--- START OF Data section ---
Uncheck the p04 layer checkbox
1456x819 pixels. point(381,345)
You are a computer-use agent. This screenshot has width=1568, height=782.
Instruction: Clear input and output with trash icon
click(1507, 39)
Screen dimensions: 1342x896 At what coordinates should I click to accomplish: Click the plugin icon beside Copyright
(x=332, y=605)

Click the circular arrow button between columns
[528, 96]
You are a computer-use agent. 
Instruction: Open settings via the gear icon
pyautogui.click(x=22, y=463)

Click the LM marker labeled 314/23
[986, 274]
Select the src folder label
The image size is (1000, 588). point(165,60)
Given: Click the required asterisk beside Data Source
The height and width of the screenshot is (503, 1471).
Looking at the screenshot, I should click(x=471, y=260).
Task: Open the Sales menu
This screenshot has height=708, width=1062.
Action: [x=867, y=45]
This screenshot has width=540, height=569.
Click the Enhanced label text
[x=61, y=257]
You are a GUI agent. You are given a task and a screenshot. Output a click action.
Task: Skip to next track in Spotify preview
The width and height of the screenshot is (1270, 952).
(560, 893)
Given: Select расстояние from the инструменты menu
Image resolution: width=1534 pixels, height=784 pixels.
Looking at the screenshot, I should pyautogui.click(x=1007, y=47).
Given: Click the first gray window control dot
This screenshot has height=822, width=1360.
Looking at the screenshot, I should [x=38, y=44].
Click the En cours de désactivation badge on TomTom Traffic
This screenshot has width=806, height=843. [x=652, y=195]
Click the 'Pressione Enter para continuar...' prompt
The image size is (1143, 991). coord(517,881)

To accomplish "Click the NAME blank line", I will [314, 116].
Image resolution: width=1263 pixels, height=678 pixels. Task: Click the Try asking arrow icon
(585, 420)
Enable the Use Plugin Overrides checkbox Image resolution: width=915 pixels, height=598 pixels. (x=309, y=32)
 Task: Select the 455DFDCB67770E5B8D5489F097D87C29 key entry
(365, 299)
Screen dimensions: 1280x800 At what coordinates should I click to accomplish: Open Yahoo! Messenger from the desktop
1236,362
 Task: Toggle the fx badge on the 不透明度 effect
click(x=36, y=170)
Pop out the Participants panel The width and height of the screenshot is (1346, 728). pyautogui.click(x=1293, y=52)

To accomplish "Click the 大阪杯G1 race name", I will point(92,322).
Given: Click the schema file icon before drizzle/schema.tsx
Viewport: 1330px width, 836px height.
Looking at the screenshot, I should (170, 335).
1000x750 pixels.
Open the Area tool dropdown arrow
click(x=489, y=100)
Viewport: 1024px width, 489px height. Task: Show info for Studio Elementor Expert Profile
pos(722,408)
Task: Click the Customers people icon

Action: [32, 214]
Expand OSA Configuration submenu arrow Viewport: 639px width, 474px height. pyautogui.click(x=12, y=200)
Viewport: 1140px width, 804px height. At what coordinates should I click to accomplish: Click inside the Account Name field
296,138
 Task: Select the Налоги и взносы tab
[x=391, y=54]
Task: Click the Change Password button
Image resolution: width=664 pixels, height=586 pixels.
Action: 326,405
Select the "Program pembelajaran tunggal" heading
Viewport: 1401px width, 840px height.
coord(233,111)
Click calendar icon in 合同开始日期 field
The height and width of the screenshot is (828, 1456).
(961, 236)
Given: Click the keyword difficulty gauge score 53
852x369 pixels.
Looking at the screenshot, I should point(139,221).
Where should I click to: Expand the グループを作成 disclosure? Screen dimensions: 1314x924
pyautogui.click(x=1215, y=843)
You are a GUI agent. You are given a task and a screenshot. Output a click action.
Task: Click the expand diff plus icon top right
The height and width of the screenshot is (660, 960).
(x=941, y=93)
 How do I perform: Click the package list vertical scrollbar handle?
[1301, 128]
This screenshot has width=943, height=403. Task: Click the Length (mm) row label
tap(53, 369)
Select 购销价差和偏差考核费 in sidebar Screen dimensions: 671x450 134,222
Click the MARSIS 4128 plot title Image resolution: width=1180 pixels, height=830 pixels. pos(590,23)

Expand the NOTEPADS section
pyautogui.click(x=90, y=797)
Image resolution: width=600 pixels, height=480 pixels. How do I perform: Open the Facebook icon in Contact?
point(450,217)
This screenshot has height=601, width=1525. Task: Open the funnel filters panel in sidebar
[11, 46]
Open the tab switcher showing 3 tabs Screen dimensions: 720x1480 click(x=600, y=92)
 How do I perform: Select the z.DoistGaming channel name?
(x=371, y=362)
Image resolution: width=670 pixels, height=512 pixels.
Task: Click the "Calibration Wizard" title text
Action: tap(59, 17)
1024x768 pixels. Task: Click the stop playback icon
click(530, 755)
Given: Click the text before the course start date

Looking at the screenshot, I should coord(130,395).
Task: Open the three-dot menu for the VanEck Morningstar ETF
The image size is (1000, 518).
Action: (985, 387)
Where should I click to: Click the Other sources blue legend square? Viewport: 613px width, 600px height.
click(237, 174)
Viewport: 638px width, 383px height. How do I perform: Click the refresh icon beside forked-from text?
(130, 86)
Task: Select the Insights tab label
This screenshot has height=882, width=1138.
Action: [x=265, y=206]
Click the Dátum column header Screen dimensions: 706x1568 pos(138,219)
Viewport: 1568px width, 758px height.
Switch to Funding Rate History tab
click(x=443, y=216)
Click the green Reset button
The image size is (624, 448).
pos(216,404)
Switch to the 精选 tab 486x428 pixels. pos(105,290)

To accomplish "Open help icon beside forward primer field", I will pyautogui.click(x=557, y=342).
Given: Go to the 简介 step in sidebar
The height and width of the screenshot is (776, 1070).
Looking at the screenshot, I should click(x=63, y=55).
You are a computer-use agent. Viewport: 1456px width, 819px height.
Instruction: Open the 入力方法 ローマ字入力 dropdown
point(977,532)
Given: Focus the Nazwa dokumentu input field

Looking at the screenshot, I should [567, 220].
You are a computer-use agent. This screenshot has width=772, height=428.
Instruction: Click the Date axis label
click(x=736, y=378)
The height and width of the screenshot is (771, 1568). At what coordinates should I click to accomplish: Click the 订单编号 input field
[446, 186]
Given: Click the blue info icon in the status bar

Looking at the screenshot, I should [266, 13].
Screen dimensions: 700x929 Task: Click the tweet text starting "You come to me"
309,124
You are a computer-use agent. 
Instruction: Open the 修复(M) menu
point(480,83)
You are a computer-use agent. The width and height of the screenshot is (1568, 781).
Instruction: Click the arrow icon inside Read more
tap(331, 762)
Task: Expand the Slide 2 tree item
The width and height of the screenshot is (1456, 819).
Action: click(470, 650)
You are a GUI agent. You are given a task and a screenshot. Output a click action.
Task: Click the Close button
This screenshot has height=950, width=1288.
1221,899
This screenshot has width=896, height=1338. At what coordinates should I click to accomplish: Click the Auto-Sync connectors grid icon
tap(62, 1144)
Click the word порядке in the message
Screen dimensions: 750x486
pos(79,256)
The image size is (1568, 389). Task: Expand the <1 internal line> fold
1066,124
--- END OF Data section ---
**Set exercise**
Report each line of the material above that contains the word "blue", matching case exactly.

**Output for this task**
Where should I click to: Click the Other sources blue legend square? Viewport: 613px width, 600px height.
Given: Click the blue info icon in the status bar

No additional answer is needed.